Grapefruit mercaptan is the common name for a natural organic compound found in grapefruit.  It is a monoterpenoid that contains a thiol (also known as a mercaptan) functional group. Structurally a hydroxy group of terpineol is replaced by the thiol in grapefruit mercaptan, so it also called thioterpineol. Volatile thiols typically have very strong, often unpleasant odors that can be detected by humans in very low concentrations. Grapefruit mercaptan has a very potent, but not unpleasant, odor, and it is the chemical constituent primarily responsible for the aroma of grapefruit.  This characteristic aroma is a property of only the R enantiomer.

Pure grapefruit mercaptan, or citrus-derived oils rich in grapefruit mercaptan, are sometimes used in perfumery and the flavor industry to impart citrus aromas and flavors. However, both industries actively seek substitutes for grapefruit mercaptans for use as a grapefruit flavorant, since its decomposition products are often highly disagreeable to the human sense of smell.
────────────────
**Task description:** Render this sentence from the passage on grapefruit mercaptan in Spanish: "This characteristic aroma is a property of only the R enantiomer."

[Extracted data entries]
────────────────
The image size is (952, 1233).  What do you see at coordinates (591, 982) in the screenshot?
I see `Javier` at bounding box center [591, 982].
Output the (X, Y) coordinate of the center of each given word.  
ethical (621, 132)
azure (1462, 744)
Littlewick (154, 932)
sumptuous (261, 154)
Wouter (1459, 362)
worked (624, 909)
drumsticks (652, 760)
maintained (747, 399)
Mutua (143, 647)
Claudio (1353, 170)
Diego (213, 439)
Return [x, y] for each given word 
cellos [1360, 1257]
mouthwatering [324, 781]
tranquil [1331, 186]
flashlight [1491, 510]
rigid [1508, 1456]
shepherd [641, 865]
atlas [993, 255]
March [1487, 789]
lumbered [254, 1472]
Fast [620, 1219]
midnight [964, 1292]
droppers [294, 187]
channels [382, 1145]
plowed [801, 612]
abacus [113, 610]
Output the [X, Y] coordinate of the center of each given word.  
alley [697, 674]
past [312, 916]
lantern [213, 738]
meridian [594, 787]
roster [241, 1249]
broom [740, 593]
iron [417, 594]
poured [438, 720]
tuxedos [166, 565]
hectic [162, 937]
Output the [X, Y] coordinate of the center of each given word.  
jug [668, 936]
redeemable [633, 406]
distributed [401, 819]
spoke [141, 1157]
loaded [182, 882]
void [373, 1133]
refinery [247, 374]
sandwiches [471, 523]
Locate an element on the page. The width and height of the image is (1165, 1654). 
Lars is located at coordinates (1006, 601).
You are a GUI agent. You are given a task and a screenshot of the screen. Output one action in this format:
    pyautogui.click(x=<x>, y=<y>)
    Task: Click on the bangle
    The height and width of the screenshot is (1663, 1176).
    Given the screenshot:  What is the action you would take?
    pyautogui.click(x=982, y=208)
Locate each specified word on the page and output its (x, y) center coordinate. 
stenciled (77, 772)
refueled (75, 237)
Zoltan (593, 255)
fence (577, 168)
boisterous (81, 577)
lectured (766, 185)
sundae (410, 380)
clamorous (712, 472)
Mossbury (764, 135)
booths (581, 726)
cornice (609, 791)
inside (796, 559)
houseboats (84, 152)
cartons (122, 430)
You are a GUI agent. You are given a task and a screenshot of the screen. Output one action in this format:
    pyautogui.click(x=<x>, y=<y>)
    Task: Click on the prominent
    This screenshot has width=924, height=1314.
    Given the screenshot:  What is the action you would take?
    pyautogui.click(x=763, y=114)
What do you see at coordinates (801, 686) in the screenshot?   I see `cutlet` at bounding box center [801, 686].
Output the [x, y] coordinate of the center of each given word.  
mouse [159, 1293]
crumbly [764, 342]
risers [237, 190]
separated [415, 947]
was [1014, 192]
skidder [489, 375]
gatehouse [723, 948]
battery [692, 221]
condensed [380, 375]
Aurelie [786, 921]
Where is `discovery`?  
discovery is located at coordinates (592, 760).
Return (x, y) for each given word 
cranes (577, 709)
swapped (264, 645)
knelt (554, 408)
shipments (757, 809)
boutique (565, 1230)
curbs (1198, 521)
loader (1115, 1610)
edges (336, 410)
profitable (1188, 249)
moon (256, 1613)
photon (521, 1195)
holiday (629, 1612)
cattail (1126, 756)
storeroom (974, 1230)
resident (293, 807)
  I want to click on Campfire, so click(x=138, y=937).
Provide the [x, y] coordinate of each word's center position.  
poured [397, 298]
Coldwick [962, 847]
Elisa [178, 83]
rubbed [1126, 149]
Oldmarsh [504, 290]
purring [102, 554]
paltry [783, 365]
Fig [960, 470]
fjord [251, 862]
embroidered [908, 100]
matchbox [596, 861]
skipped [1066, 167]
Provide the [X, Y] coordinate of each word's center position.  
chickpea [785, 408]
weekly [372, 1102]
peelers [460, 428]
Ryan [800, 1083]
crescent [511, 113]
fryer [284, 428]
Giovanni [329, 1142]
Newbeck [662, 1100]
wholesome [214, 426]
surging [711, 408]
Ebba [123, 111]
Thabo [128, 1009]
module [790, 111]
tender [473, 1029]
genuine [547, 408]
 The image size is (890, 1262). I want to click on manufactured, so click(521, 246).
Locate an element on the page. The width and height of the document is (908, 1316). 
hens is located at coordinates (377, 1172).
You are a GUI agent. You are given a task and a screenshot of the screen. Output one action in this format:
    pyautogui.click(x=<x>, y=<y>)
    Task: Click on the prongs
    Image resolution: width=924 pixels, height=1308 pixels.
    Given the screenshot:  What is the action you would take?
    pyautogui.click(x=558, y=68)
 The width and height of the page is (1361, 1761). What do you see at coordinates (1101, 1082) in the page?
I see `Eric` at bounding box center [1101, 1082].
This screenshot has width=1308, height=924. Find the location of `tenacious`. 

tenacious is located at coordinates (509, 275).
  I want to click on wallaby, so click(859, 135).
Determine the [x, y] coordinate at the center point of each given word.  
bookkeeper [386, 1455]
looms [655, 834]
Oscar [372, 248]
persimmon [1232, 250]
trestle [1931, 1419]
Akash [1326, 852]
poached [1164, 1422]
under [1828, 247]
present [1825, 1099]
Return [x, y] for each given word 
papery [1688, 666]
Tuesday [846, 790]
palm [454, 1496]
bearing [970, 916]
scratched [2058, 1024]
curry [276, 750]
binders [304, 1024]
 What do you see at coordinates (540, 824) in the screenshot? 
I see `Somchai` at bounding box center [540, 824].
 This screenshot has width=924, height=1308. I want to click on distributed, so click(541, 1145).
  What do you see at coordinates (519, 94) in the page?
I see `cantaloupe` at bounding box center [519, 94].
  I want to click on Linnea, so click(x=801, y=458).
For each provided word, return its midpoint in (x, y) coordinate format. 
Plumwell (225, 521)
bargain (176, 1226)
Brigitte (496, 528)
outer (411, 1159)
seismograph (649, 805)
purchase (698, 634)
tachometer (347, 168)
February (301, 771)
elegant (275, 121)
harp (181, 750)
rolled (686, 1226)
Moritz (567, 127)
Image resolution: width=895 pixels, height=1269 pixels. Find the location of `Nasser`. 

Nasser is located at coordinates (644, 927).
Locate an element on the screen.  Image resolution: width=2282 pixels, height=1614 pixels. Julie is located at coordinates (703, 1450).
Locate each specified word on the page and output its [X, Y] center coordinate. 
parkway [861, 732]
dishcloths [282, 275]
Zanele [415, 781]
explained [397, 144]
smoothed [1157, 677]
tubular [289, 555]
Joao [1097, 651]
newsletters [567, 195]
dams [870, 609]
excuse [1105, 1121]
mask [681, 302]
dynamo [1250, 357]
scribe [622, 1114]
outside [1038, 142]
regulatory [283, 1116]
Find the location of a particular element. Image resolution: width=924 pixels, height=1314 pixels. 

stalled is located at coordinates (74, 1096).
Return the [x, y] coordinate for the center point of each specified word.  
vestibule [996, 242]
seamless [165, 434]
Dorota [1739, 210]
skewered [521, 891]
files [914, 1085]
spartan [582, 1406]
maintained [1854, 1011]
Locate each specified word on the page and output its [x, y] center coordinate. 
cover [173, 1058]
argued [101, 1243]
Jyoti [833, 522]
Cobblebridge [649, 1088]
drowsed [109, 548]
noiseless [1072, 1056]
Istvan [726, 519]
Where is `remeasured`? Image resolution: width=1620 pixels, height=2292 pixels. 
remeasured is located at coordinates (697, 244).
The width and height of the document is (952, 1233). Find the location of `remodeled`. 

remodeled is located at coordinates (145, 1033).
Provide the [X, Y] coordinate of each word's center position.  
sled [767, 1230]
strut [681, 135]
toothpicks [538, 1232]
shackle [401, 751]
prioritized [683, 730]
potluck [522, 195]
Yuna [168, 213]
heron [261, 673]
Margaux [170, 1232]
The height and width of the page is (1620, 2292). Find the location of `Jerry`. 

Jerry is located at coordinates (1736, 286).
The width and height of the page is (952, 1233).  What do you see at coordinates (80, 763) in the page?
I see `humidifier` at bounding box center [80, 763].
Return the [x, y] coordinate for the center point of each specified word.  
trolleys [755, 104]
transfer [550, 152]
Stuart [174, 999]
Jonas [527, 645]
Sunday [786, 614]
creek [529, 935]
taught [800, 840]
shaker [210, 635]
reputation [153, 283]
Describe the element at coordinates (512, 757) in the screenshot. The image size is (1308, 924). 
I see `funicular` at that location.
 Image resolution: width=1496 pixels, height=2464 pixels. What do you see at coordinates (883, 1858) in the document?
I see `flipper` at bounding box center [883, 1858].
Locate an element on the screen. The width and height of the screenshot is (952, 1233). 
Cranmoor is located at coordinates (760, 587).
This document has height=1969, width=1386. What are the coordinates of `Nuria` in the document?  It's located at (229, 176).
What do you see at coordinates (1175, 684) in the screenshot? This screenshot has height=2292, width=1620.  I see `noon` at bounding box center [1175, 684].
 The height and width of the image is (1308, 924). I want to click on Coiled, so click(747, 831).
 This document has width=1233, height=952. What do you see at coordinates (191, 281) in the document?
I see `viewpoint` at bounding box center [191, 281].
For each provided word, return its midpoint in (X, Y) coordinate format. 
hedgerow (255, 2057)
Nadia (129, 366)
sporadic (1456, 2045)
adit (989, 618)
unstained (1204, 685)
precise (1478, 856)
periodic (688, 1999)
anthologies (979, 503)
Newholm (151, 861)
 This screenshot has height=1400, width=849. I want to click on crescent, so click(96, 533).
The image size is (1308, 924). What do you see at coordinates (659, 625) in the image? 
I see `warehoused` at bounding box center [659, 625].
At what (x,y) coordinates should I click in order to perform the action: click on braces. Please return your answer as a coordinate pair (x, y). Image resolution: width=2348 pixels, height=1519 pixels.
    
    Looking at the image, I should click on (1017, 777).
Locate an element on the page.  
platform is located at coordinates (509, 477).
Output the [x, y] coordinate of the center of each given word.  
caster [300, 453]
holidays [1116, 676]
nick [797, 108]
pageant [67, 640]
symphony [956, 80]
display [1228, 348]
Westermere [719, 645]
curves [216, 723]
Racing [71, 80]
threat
────────────────
**Exercise answer:** Este aroma característico es una propiedad únicamente del enantiómero R.